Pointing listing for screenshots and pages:

========================================

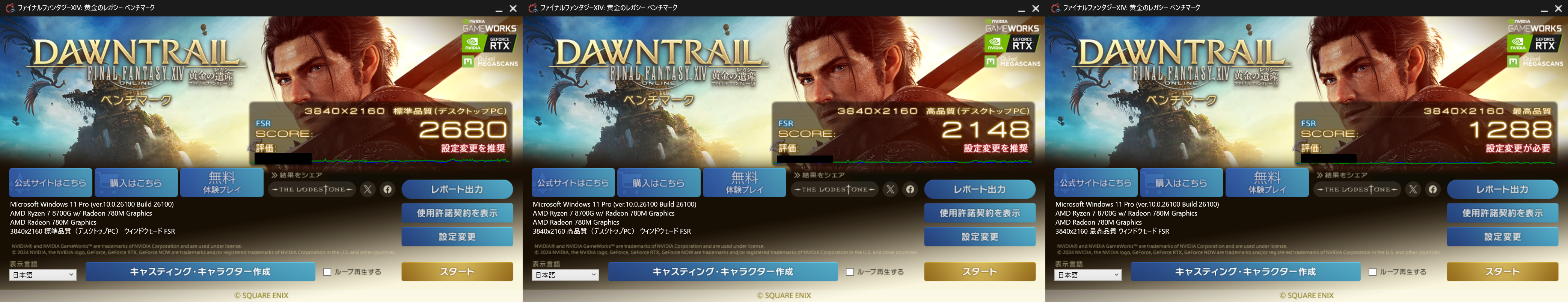Click スタート in 1288 score window
This screenshot has height=302, width=1568.
pos(1502,272)
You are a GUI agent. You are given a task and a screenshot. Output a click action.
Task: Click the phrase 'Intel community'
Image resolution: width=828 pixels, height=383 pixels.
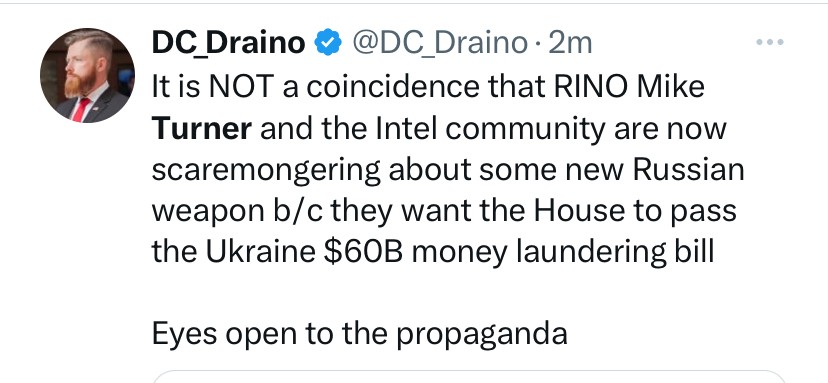tap(491, 130)
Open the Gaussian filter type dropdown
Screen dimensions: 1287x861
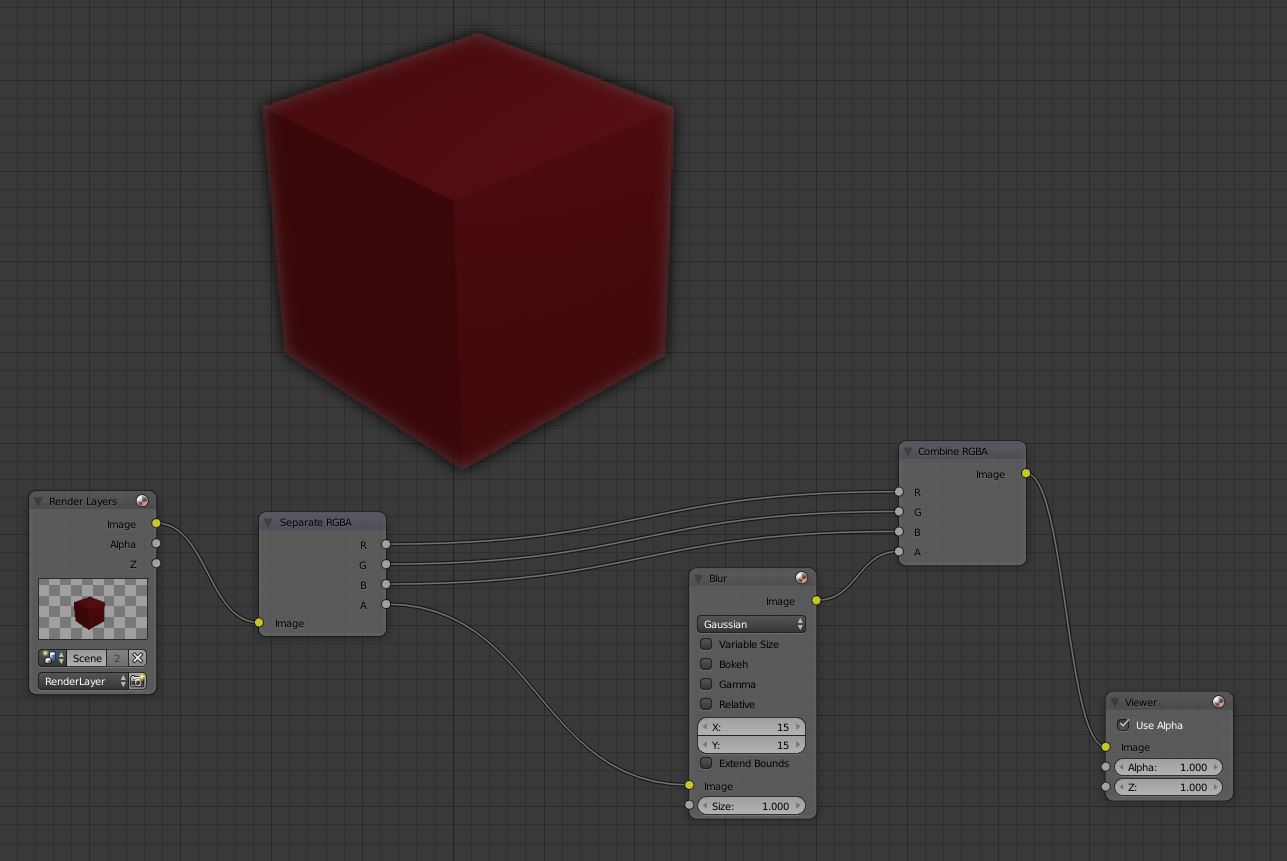[751, 624]
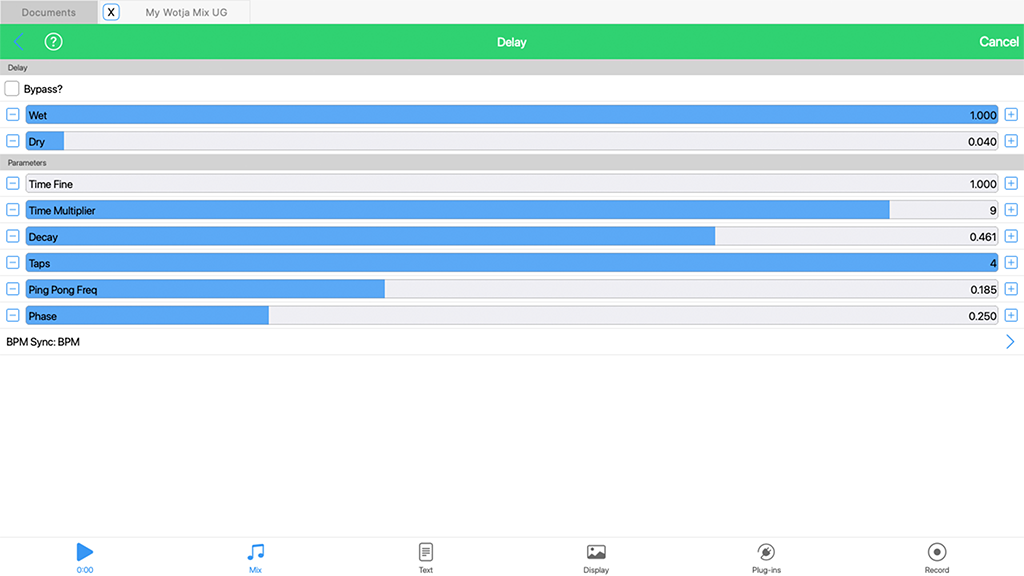Screen dimensions: 1024x576
Task: Switch to the Documents tab
Action: (49, 13)
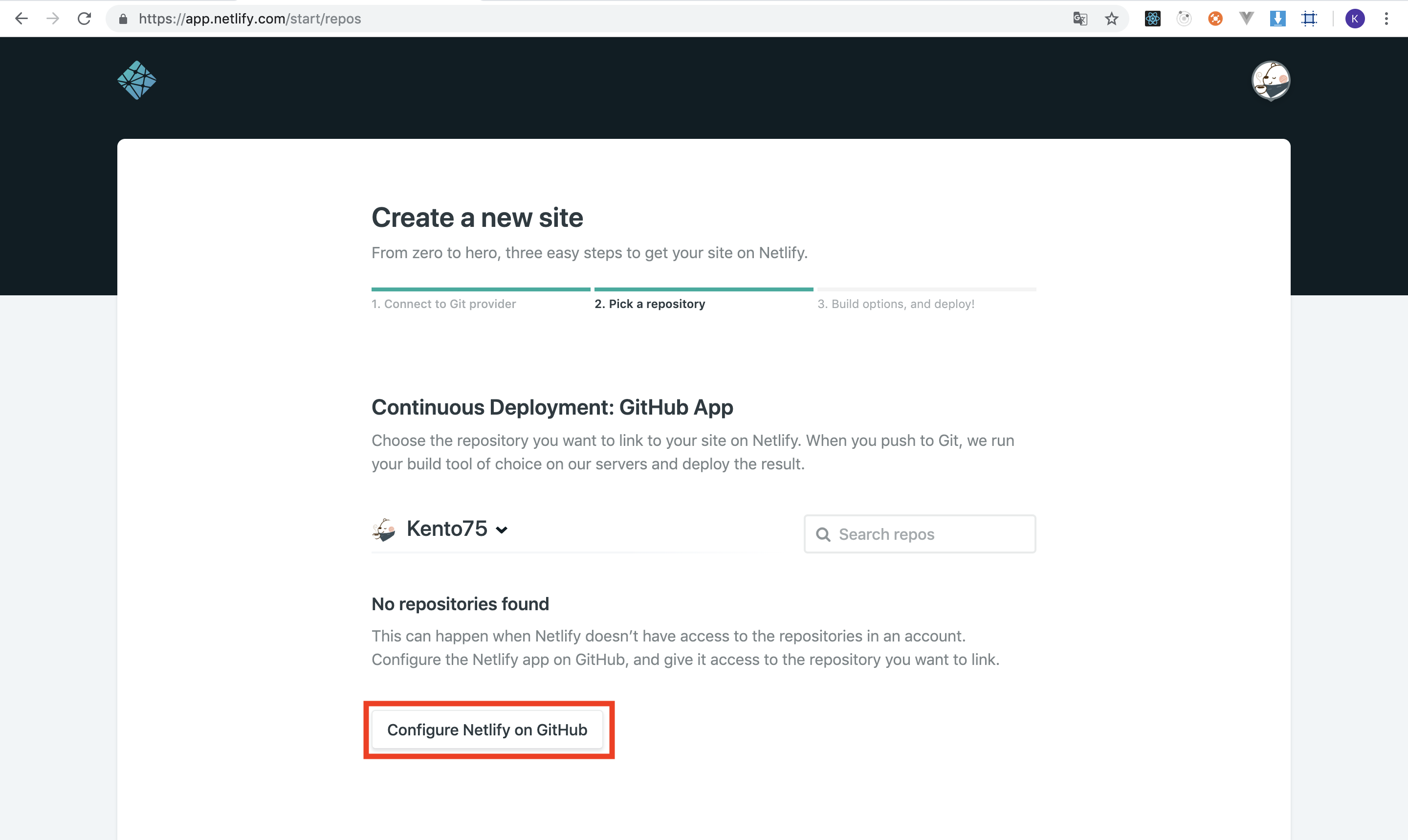Image resolution: width=1408 pixels, height=840 pixels.
Task: Click the orange circular extension icon
Action: [1215, 19]
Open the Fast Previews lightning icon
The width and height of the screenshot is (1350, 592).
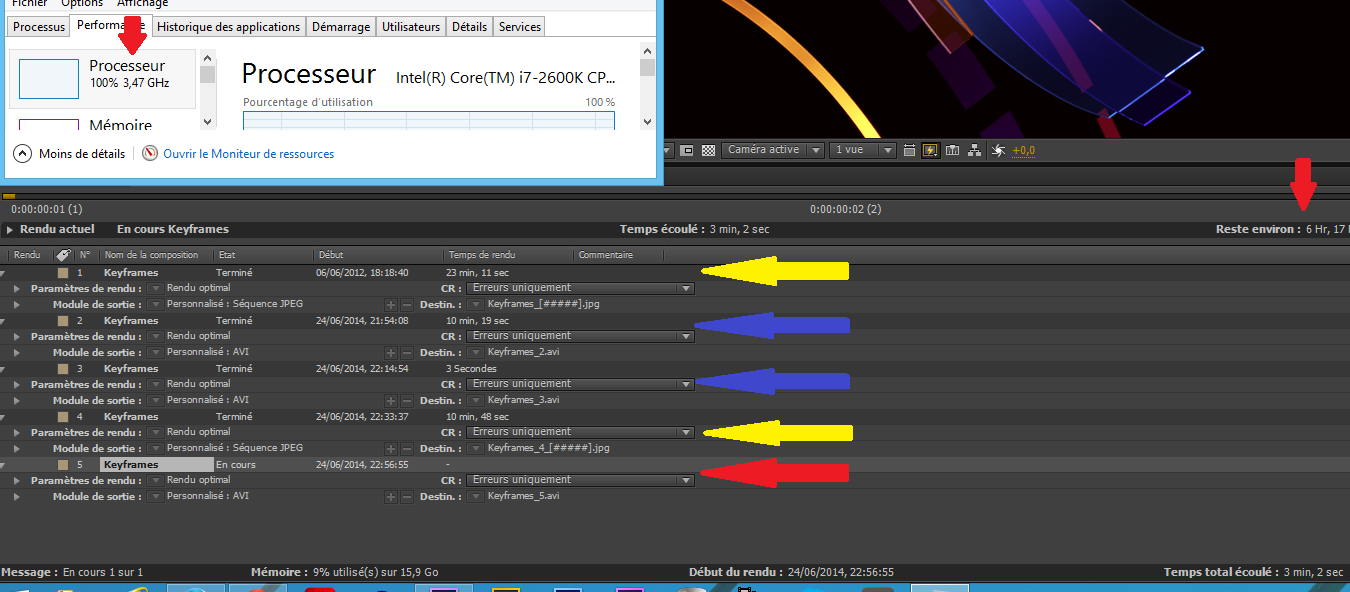tap(931, 150)
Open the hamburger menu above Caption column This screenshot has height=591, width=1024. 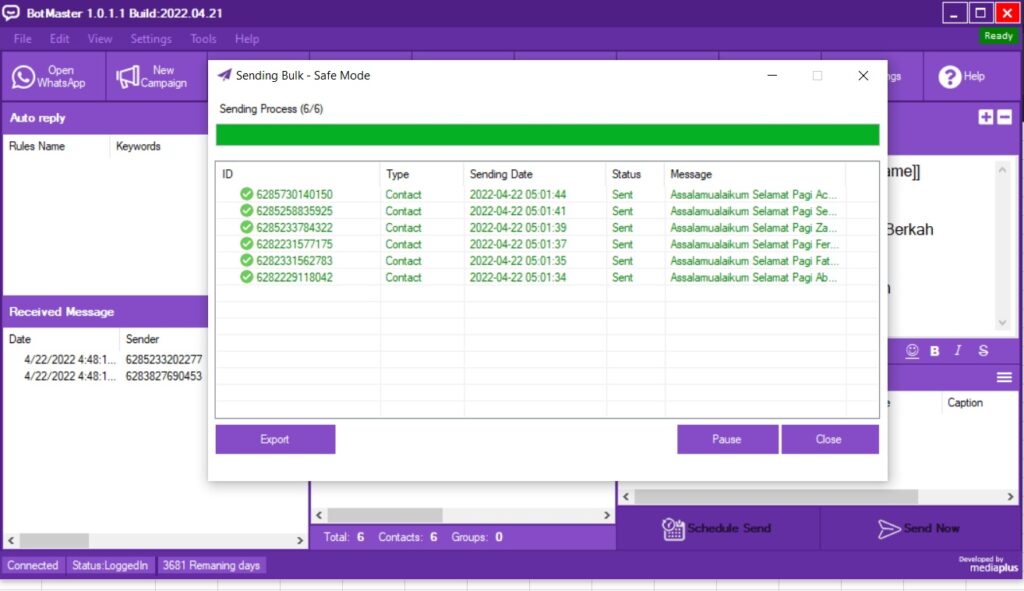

========================================

• _Prompt_
Write out everything from the line containing "You are a GUI" down to the end of the listing, swapping "dropdown" for "drop-down menu" and keeping everything else the same. Leave the pictures out.

• _Correct result_
You are a GUI agent. You are given a task and a screenshot. Output a click action.
Task: Click the phrase 'Intel community'
Image resolution: width=828 pixels, height=383 pixels.
tap(491, 130)
Open the Gaussian filter type drop-down menu
Screen dimensions: 1287x861
[751, 624]
Screen dimensions: 1024x576
Task: Switch to the Documents tab
Action: (49, 13)
Image resolution: width=1408 pixels, height=840 pixels.
Task: Click the orange circular extension icon
Action: [1215, 19]
Open the Fast Previews lightning icon
The width and height of the screenshot is (1350, 592).
tap(931, 150)
Open the hamburger menu above Caption column This screenshot has height=591, width=1024. 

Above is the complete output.